Воспоминание о своих преступлениях делало Григоре крайне несчастным. "Значит, это и есть искупление, если я так сильно страдаю и буду вынужден еще здесь страдать?"
"Да, Библия говорит, что тот, кто пострадал своим телом, искупил грех". Я рассказал ему о нищем Лазаре, который страдал и попал в рай. "Если вы верите в Христа, вы спасетесь", сказал я потом.
"Люди здесь думают иначе, - сказал Григоре. - А как же с Эйхманом [35], которого они повесили в Израиле?" "У нас нет доказательств, что он страдал, но, в любом случае, я придерживаюсь мнения, что нельзя сажать человека на скамью подсудимых из-за преступления, совершенного так давно. Он может измениться. И я уверен, что многие евреи думают также". (Только год спустя я услышал, что великий еврейский мыслитель Мартин Бубер заявил протест против смертного приговора Эйхману).
Григоре сказал: "Я уже больше не тот, потому что раскаялся в своих поступках. Однако другие, пожалуй, готовы совершить то же самое снова".
"Никого нельзя наказывать за то, что он мог бы совершить в будущем. Злость - это часть нашего существа.
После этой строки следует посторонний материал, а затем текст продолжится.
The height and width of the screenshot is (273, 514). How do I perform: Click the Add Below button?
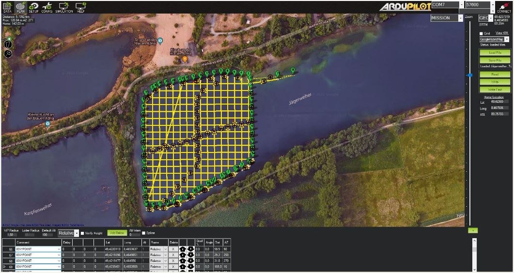pyautogui.click(x=116, y=233)
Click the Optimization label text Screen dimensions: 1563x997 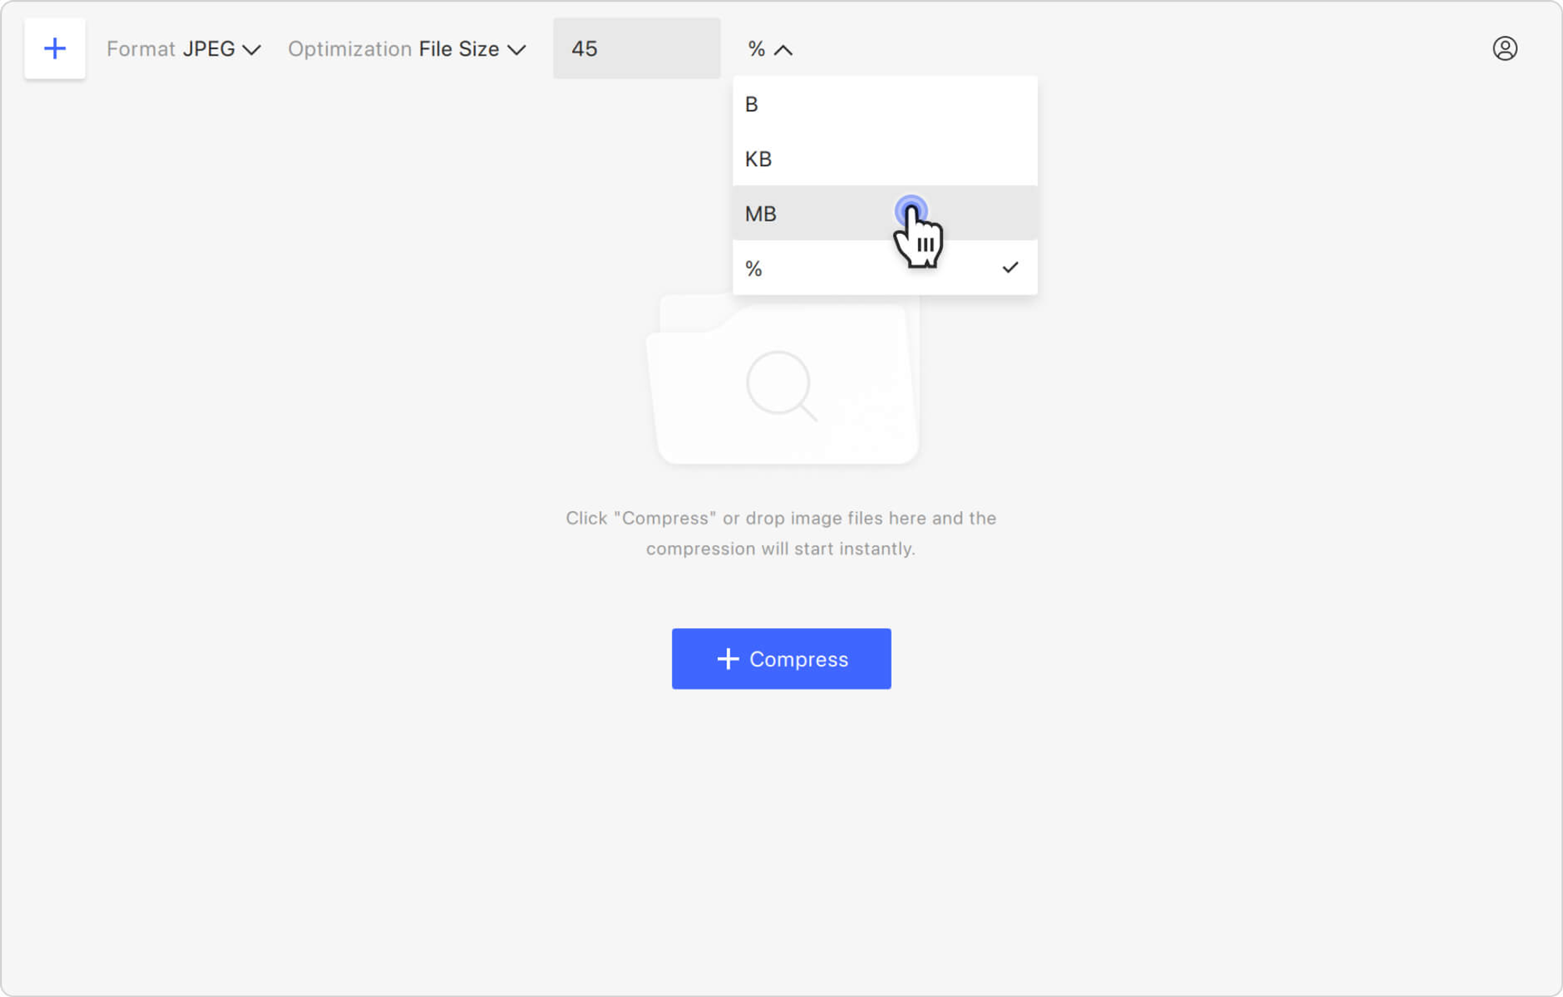click(x=350, y=49)

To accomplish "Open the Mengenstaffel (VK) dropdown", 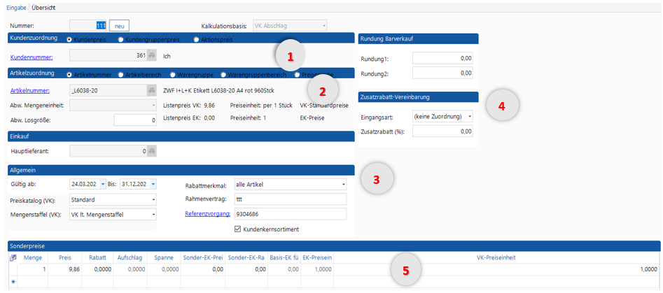I will click(x=153, y=214).
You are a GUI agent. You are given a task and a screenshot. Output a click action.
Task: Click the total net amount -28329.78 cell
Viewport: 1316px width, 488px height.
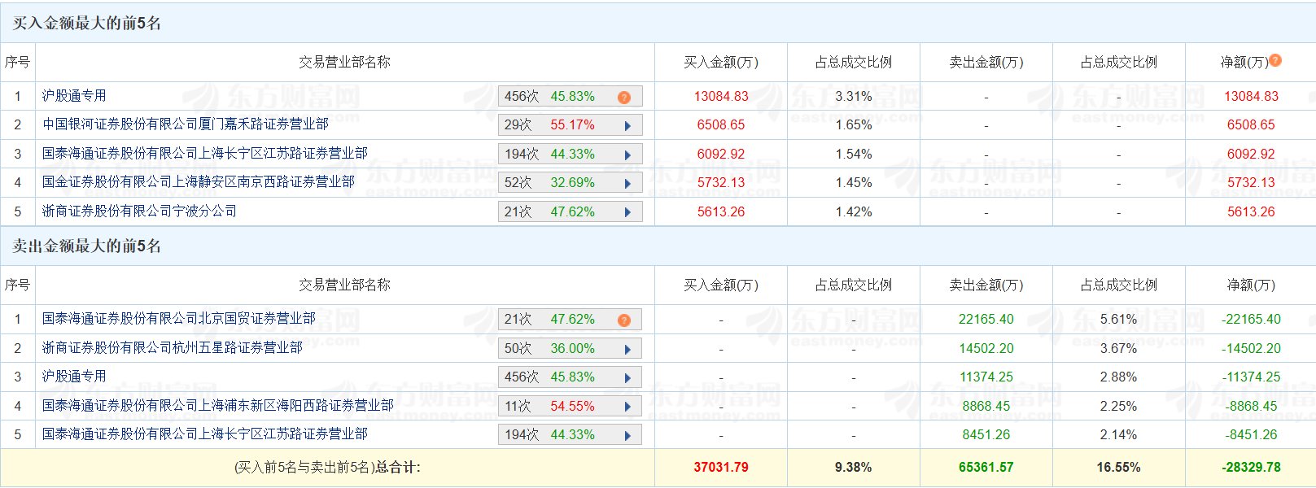(1251, 468)
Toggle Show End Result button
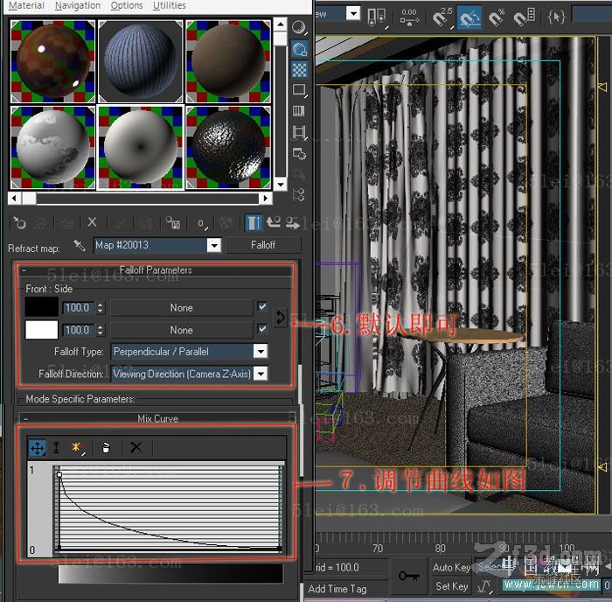Image resolution: width=612 pixels, height=602 pixels. [x=253, y=223]
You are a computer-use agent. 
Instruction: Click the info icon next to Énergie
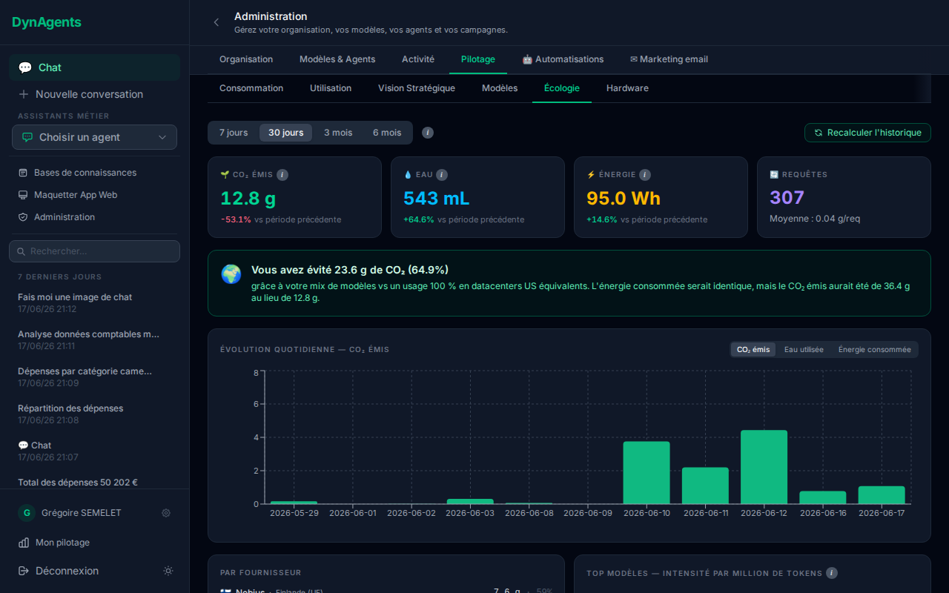point(645,175)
Некоторые из самых плохих людей обладают в то же время большими добродетелями, и вы, Григоре, также".
Эта мысль немного развеселила его. Нередко в нашей камере звучал также и смех. Радость свидетельствует о Божьем присутствии в человеке, радость же без веры - необъяснима.
Профессор Попп
Когда прибыла новая группа заключенных, то, к своему ужасу, я узнал среди них профессора Поппа. Он выглядел больным и еле-еле передвигался. После амнистии 1956 года мы больше не встречались с ним, а мои письма к нему оставались без ответа. В тот же вечер Попп объяснил мне причину.
Он, как и многие другие заключенные, выпущенные на свободу, кинулся в погоню за удовольствиями. "Я был как изголодавшийся! - рассказывал он. - Я боялся, что моя жизнь уже прошла. Я должен был доказать самому себе, что могу еще радоваться. Я истратил свои деньги, слишком много пил и оставил свою жену ради более молодой. Потом я сожалел об этом; я не забыл, что было ценно для меня, как христианина. Я хотел разыскать вас, но вы были далеко. Таким образом, я рассказал обо всем другому пастору и сказал, что коммунизм повинен в том, что наша страна гибнет. Он выслушал меня, а потом донес".